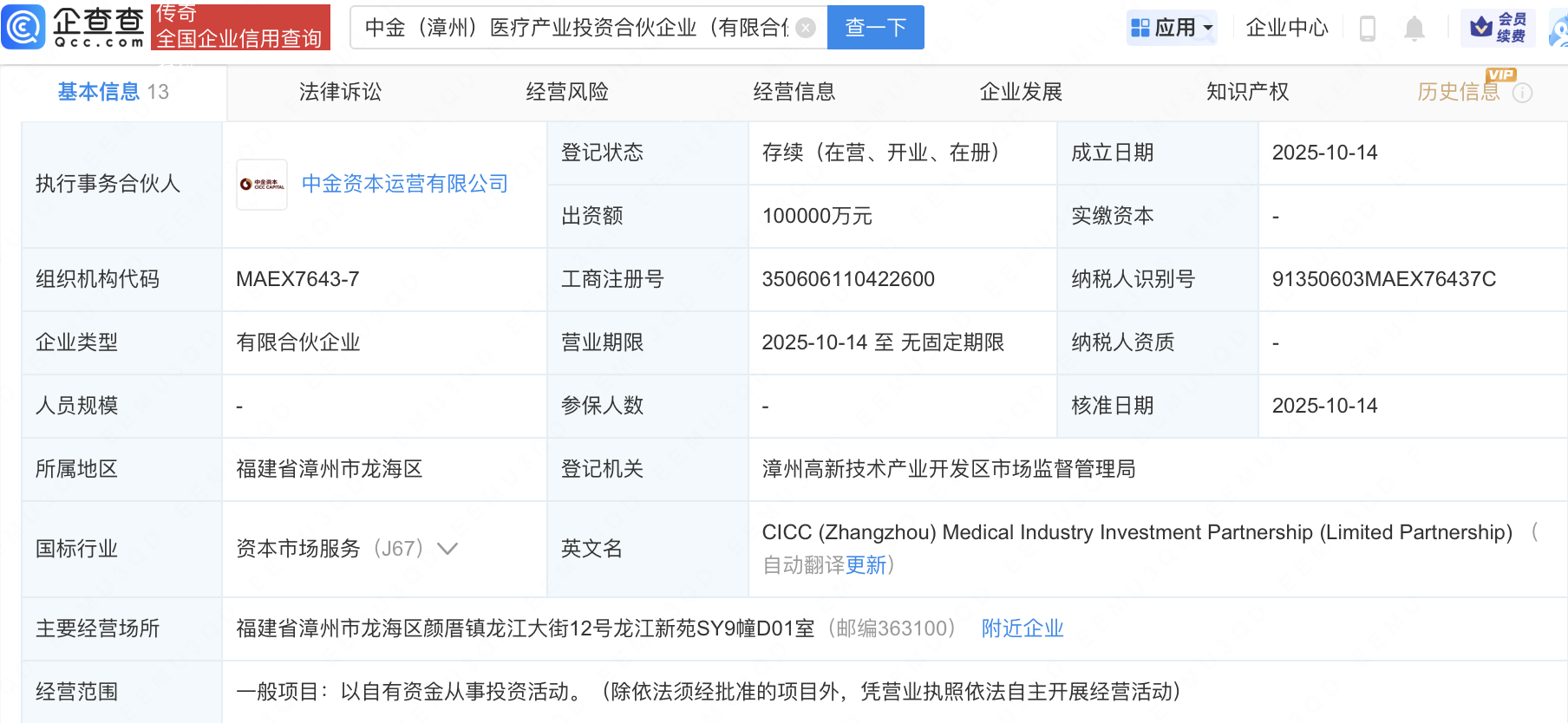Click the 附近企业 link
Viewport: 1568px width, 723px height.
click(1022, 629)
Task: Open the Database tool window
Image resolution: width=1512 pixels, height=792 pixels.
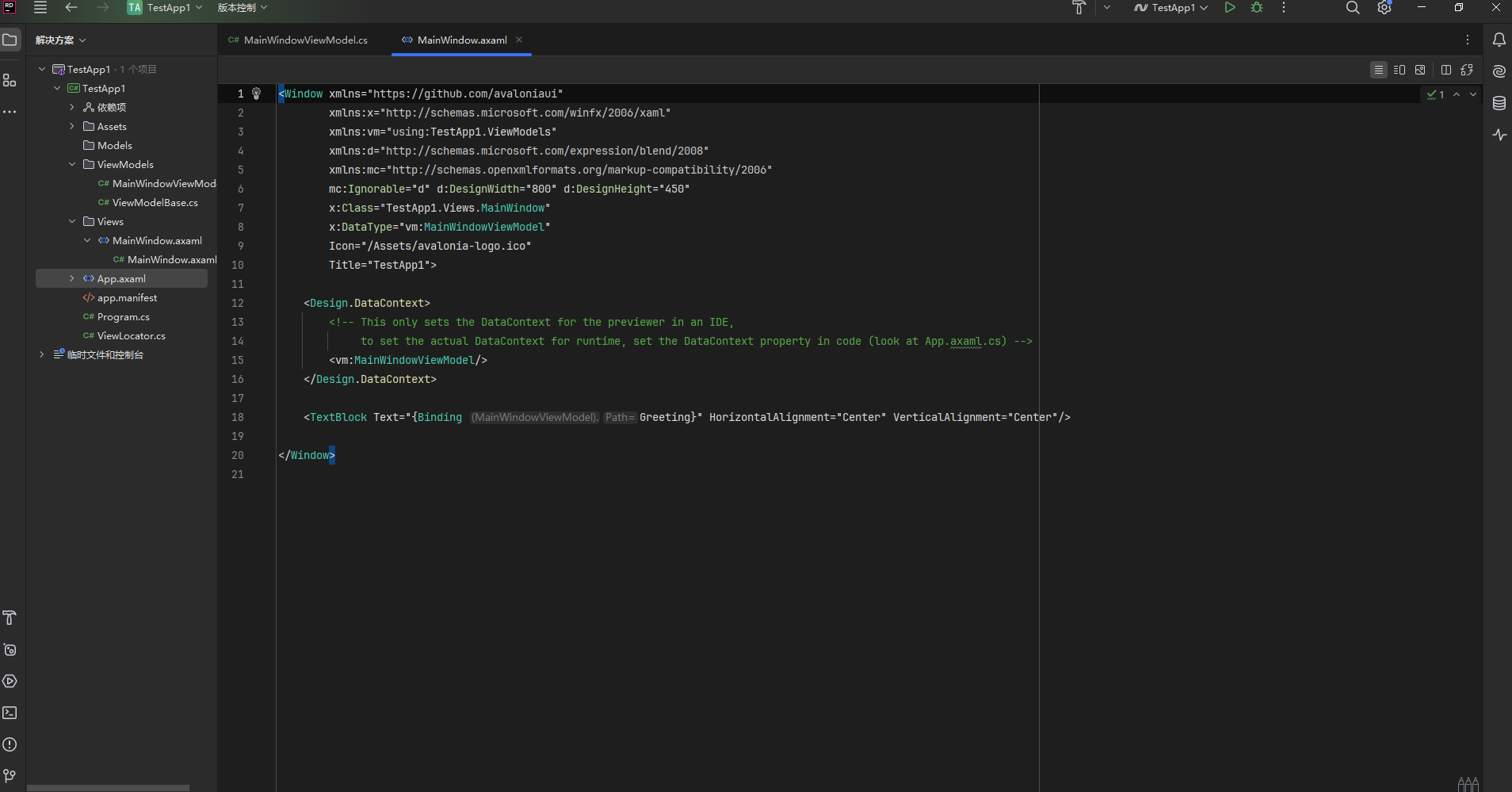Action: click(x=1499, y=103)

□ □ □ □ □ □ □

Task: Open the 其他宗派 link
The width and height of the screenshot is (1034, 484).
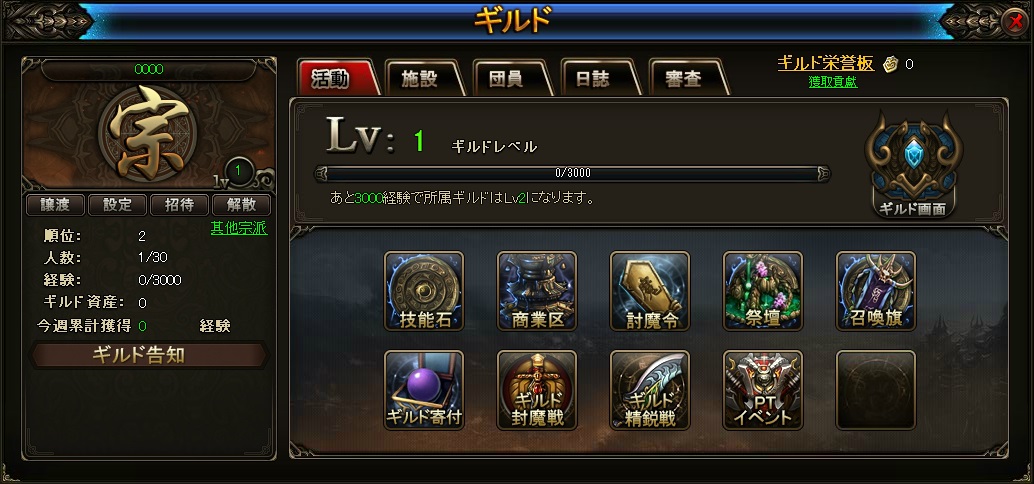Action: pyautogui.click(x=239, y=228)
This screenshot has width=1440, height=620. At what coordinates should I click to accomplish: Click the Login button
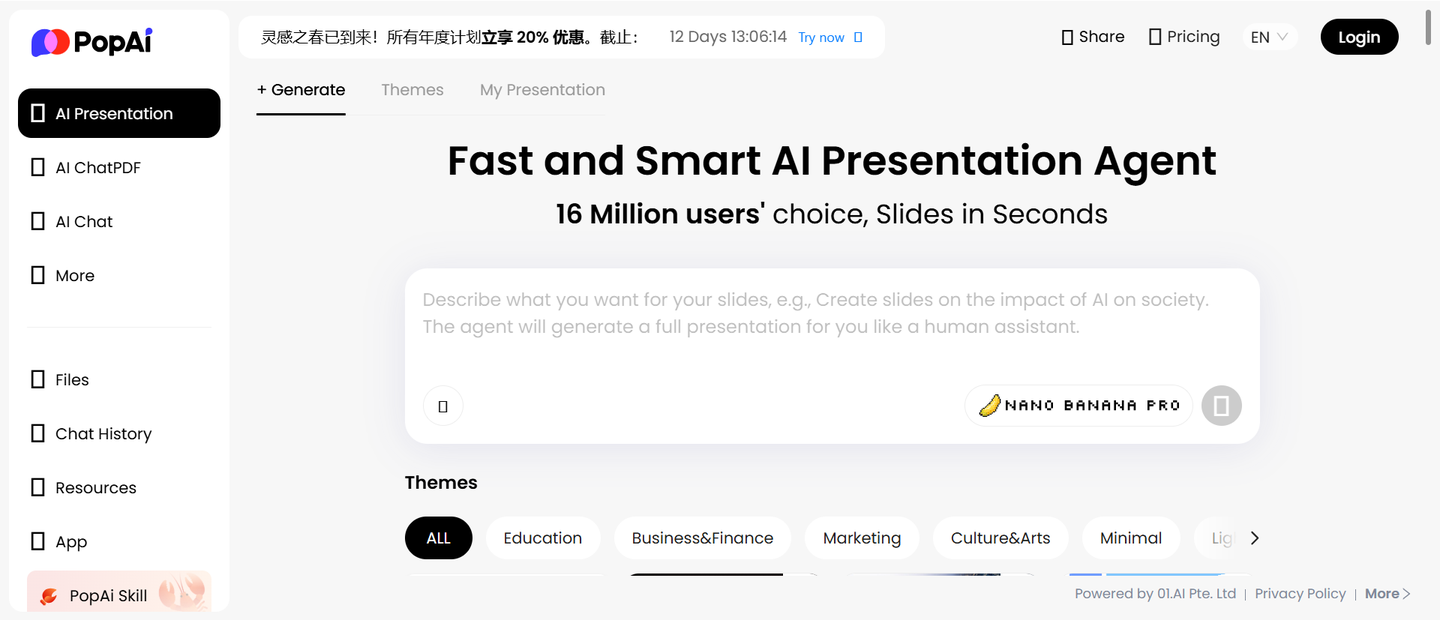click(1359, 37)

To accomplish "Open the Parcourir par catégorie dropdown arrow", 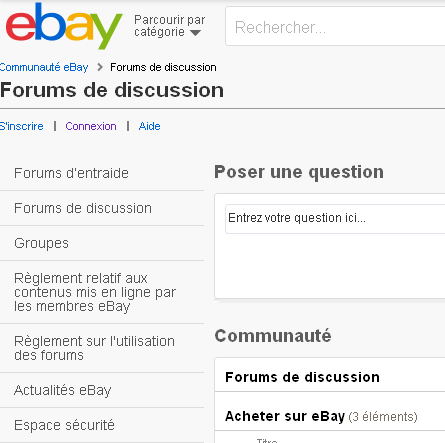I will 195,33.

□ □ □ □ □ □ □

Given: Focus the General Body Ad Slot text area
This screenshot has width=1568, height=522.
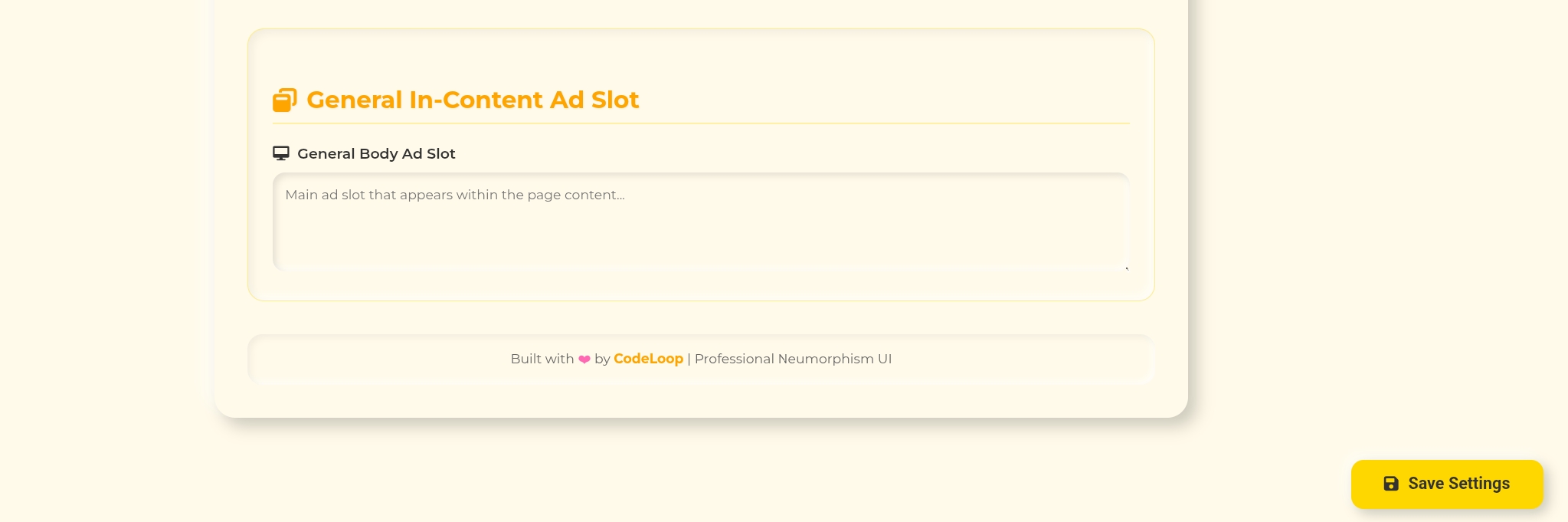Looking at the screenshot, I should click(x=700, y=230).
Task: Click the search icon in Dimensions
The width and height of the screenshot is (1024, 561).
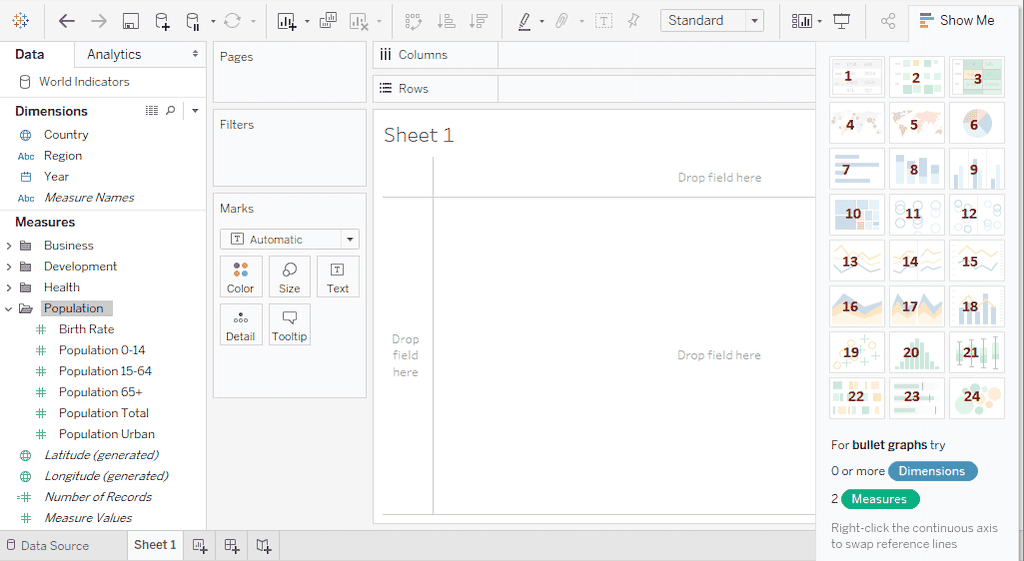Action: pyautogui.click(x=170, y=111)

□ □ □ □ □ □ □

Exercise details:
Only the lines containing "Task" are needed; copy each of them from the data.

Your solution:
Task: Open the Database tool window
Task: Open the 其他宗派 link
Task: Click the search icon in Dimensions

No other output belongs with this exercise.